8 Dass allein diese jüngere Rechtsprechung der Großen Kammer des Gerichtshofs für das Verständnis der Art. 5, 6 und 9 RL 2008/115/EG maßgeblich ist, folgt auch daraus, dass sie in mehreren Entscheidungen ausdrücklich bestätigt worden ist (vgl. beispielhaft EuGH, Urteile vom 6. Juli 2023 - C-663/21 [ECLI:​​EU:​​C:​​2023:​​540], AA - Rn. 46 ff., 50 ff. und vom 21. September 2023 - C-143/22 [ECLI:​​EU:​​C:​​2023:​​689] - Rn. 41). Sie steht zudem im Einklang mit weiteren Entscheidungen des Gerichtshofs zur Berücksichtigung des Kindeswohls sowie der familiären Bindungen und damit weiterer Aspekte des Art. 5 RL 2008/115/EG ebenfalls vor Erlass einer Rückkehrentscheidung (vgl. hierzu EuGH, Urteil vom 15. Februar 2023 - C-484/22 [ECLI:​​EU:​​C:​​2023:​​122] - Rn. 23 ff. sowie bereits Urteil vom 11. März 2021 - C-112/20 [ECLI:​​EU:​​C:​​2021:​​197], M.A. - Rn. 41 ff.).

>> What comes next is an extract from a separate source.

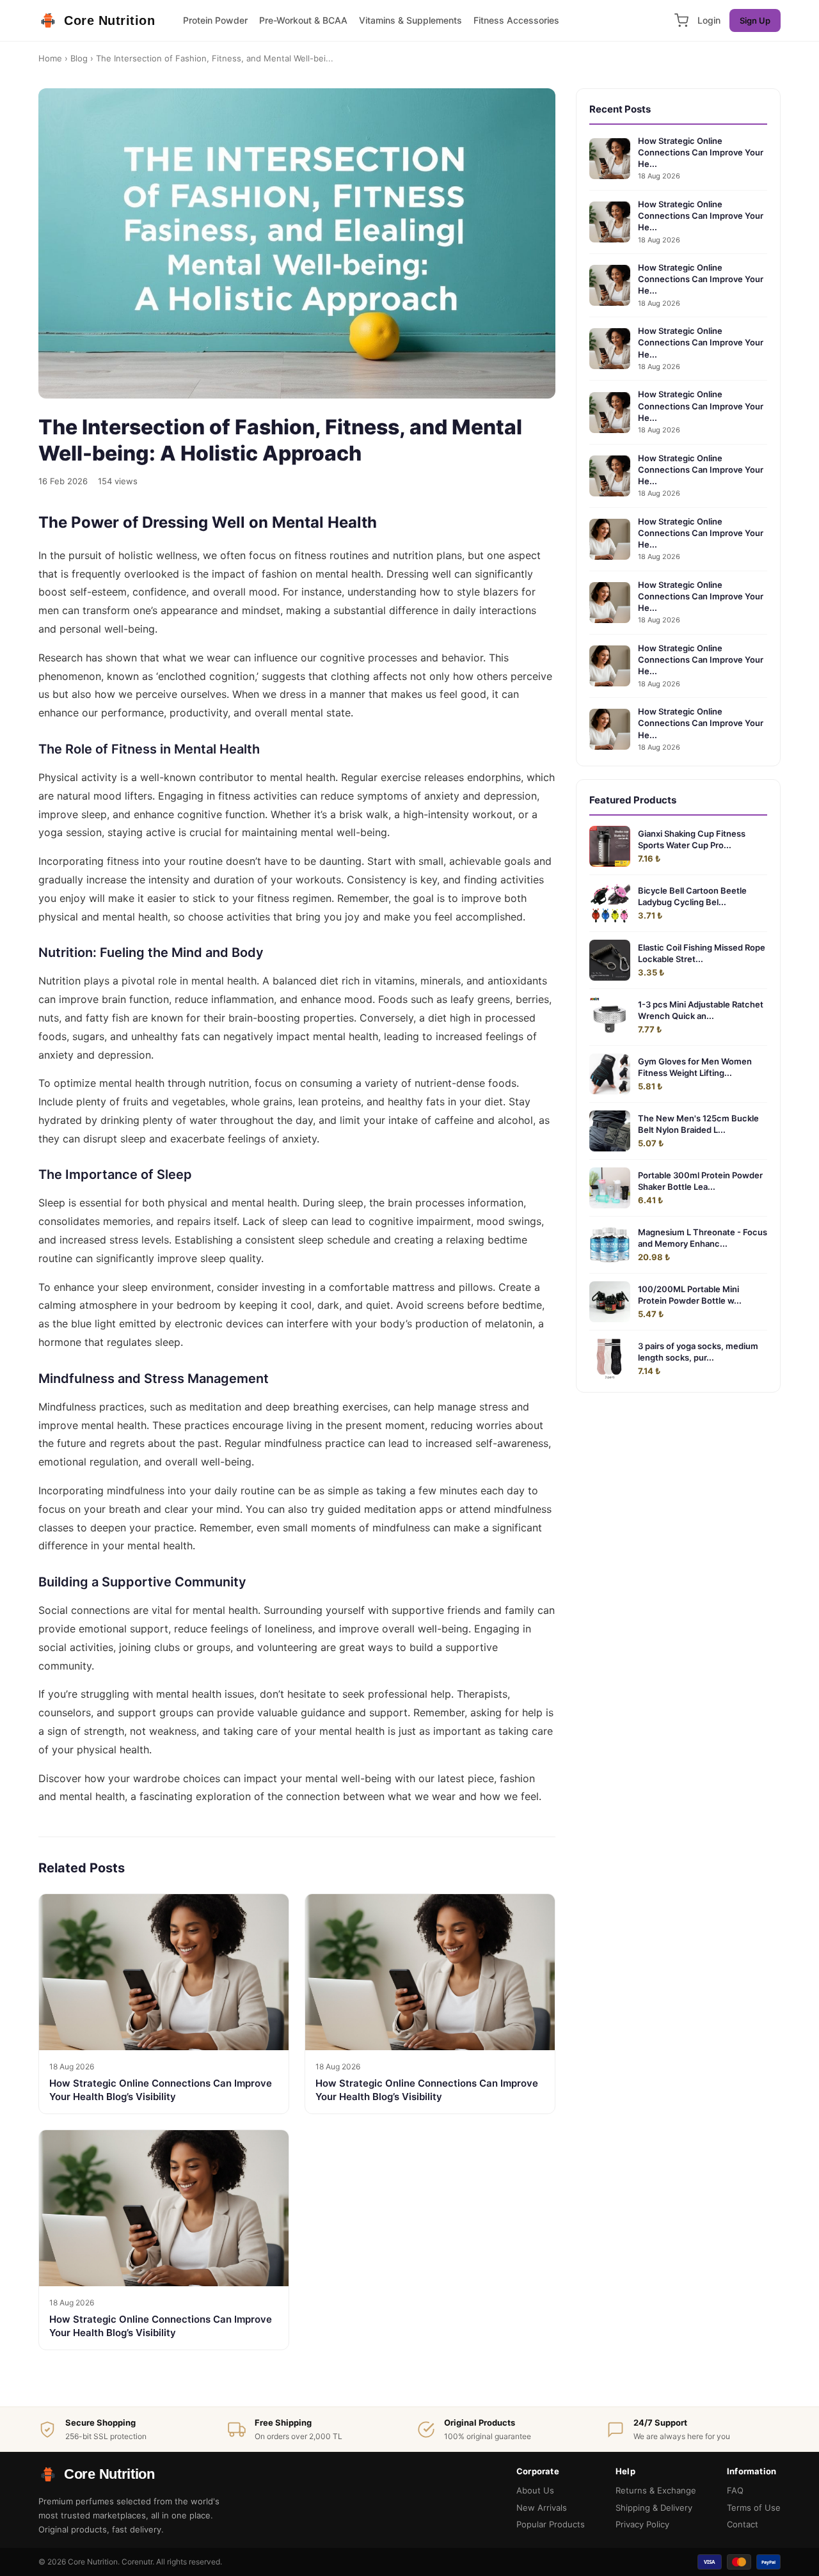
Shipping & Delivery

9 Ist die unionsrechtliche Bestimmung - wie hier - vom Gerichtshof bereits unter Würdigung sämtlicher Aspekte ausgelegt worden (vgl. EuGH, Urteil vom 9. September 2015 - C-160/14 [ECLI:​​EU:​​C:​​2015:​​565], Ferreira da Silva e Brito u. a. - Rn. 38), bedarf es hierzu keiner (erneuten) Vorlage an den Gerichtshof.

10 Weitergehenden Klärungsbedarf zeigt die Beschwerde nicht auf.

11 2. Sollte die Beschwerde konkludent zusätzlich zu der Grundsatzrüge auch eine Divergenz zur Rechtsprechung des Gerichtshofs rügen wollen, wäre die Revision schon deshalb nicht zuzulassen, da der Gerichtshof nicht zu den in § 132 Abs. 2 Nr. 2 VwGO genannten divergenzfähigen Gerichten gehört. Im Übrigen stehen die Erwägungen des Berufungsgerichts (UA S. 58 ff.) nach den obigen Ausführungen im Einklang mit der Auslegung der maßgeblichen Vorschriften des Unionsrechts durch den Gerichtshof.

12 3. Die Kostenentscheidung folgt aus § 154 Abs. 2 VwGO. Die Streitwertfestsetzung ergibt sich aus § 47 Abs. 1 und 3 und § 52 Abs. 1 GKG.